Hi Neels,
Thank you for pointing me in the direction of LU Reject cause values - it appears that the problem is there indeed! Prior to the most recent change in osmo-hlr (https://gerrit.osmocom.org/c/osmo-hlr/+/16808), the LU Reject cause returned by OsmoCNI to MS was horribly bad, and even with this patch applied, the default cause value is *still* horribly bad, unless the operator figures out the magic vty setting which needs to be changed away from the default.
3GPP TS 24.008 4.4.1 describes LU Reject.
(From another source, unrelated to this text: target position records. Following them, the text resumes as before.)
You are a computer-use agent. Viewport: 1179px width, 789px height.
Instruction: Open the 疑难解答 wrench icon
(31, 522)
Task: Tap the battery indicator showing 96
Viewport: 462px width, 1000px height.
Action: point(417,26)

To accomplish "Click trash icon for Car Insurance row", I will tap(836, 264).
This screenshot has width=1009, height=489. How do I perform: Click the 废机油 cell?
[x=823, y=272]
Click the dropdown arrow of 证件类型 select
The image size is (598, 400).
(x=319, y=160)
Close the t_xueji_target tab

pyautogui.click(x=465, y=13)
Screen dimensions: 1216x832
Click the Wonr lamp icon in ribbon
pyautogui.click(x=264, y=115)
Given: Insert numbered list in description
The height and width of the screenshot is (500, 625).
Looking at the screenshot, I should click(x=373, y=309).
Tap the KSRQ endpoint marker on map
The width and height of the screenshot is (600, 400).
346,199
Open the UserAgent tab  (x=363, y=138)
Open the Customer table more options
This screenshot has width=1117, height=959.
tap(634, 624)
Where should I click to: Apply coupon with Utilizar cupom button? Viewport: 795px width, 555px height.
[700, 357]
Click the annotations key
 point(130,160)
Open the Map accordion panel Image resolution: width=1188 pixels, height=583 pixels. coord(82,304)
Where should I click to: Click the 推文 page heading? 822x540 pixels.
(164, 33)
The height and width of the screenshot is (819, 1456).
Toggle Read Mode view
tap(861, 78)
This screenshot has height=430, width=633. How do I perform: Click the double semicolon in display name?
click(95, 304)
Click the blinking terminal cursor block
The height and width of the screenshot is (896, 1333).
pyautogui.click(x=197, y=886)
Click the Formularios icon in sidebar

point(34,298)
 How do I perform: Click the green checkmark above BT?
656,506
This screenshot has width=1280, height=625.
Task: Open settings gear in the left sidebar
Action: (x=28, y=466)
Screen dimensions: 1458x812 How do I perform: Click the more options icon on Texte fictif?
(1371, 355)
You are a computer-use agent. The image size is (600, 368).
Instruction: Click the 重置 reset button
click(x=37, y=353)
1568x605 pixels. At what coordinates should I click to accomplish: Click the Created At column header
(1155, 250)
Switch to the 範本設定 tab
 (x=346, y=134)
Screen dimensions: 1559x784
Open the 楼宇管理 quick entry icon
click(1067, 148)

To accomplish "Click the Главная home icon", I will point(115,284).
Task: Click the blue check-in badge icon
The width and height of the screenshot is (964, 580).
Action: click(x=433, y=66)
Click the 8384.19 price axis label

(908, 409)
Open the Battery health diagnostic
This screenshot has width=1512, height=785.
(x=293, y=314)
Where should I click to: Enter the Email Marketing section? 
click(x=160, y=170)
Thank you once again for pointing me in the right direction - but as I studied that portion of the spec, I quickly realized that the section of most relevance here is not 4.4.1, but 4.4.4.7. Right now the default LU reject cause returned by OsmoCNI is #2 - but the spec tells MS implementations to treat #2 the same as #3 and #6, which deal with stolen phones and the like - thus by the spec, if an MS receives LU reject cause #2, it is supposed to assume that the SIM is intrinsically bad (meaning bad for any PLMN, not limited to the one it just tried), and basically abstain from ANY further registration attempts on any PLMN until the phone is rebooted, which is exactly the behaviour I see with my wife's Nokia C3-00.
Instead we need to return cause #11: this cause tells phones to stop trying to connect to *our* PLMN specifically, and advises them to go look for their home PLMN or some other PLMN that allows roaming, while ours does not.
I see that this topic has already been addressed (somewhat) in the code review of the patch that just got merged into osmo-hlr mere days ago, and there is this open issue too:
https://osmocom.org/issues/5865
I would argue that having this wrong default cause value in the code is a *critical* bug that actively endangers innocent operators of test GSM networks, causing them to inadvertently disrupt operation of live commercial networks in their neighbourhoods and exposing them to risk of being prosecuted for doing so. For those who do NOT have the luxury of living in the middle of an ocean or a desert or a Rhizomatica-style village, for those of us who have to operate our test GSM networks in areas that are covered by regular commercial cell services, the highest imperative needs to be ensuring that these test networks of ours do NOT disrupt regular commercial networks or their phones in any way.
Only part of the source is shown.